*What you will do*:
**A)** List every example sanitization step given in the passage on keeping secrets out of logs.
**B)** Write out the passage on keeping secrets out of logs from "4) Handle exceptions" up to and including "before it’s sent.", substituting "scrubbed" for "sanitized".

*Passage*:
If you must log a field that can contain secrets (like query), log a hash or a truncated non-sensitive summary—never the raw value.

4) Handle exceptions carefully

Stack traces are valuable, but exception messages can include sensitive content. Two tactics help:

• Log exception type and a sanitized message.
• Separate “debug details” from “production logs.”

Example:

logger.error({ errType: err.name, errCode: err.code, requestId }, "request failed")

If you need the full error for debugging, store it in a restricted channel and ensure it’s sanitized before it’s sent.

5) Don’t let AI prompts or generated code include secrets

When you use AI to help with debugging or code generation, prompts can accidentally include secrets from logs or request dumps. A simple guard is to sanitize any text you plan to send.

Example sanitization steps:

• Remove lines that match secret patterns (e.g., Authorization:, Bearer)
• Replace values after known keys with placeholders like REDACTED
• Strip cookies and tokens from any JSON payload

Example placeholder behavior:

"Authorization": "Bearer eyJ..." -> "Authorization": "Bearer REDACTED"

Redaction that actually works

Redaction is more than a string replace. It should be consistent, testable, and applied to all relevant data structures.

Recommended redaction strategy

1. Normalize keys (case-insensitive header names).
2. Redact by key, not by value. Values vary; keys are stable.
3. Handle nested structures. Tokens can appear inside JSON objects.

*Dataset content*:
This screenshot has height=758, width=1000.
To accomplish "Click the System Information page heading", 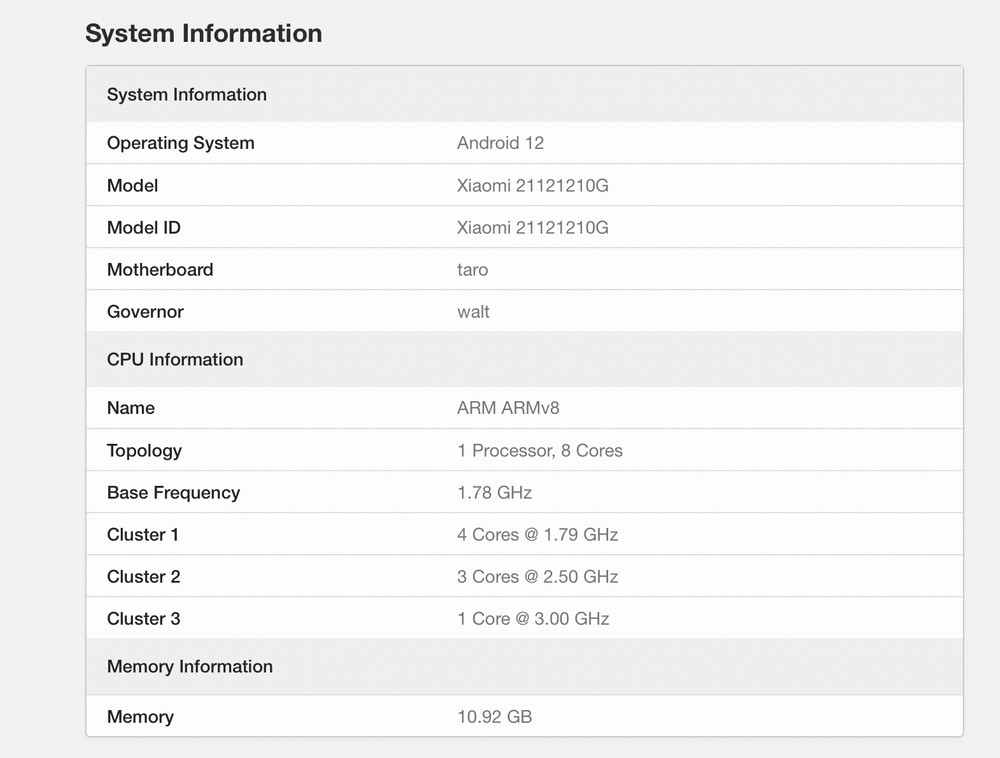I will tap(203, 33).
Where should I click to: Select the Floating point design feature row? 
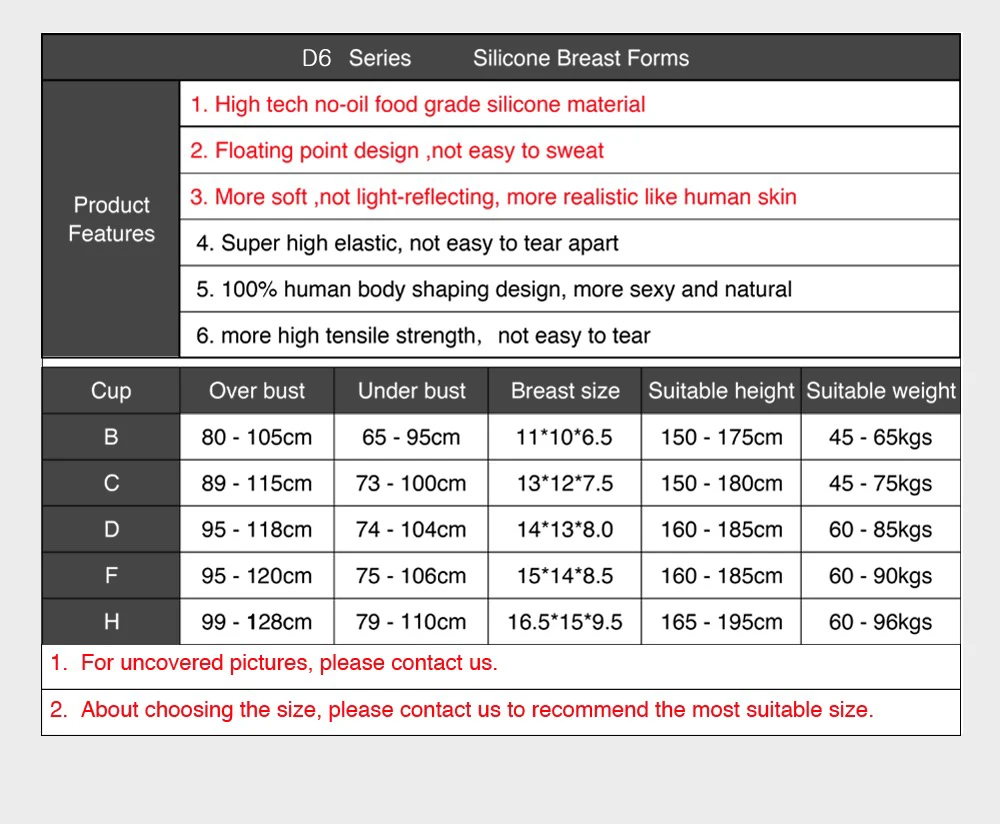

*Answers for each item*:
**A)**
- Remove lines that match secret patterns (e.g., Authorization:, Bearer)
- Replace values after known keys with placeholders like REDACTED
- Strip cookies and tokens from any JSON payload

**B)**
4) Handle exceptions carefully

Stack traces are valuable, but exception messages can include sensitive content. Two tactics help:

• Log exception type and a scrubbed message.
• Separate “debug details” from “production logs.”

Example:

logger.error({ errType: err.name, errCode: err.code, requestId }, "request failed")

If you need the full error for debugging, store it in a restricted channel and ensure it’s scrubbed before it’s sent.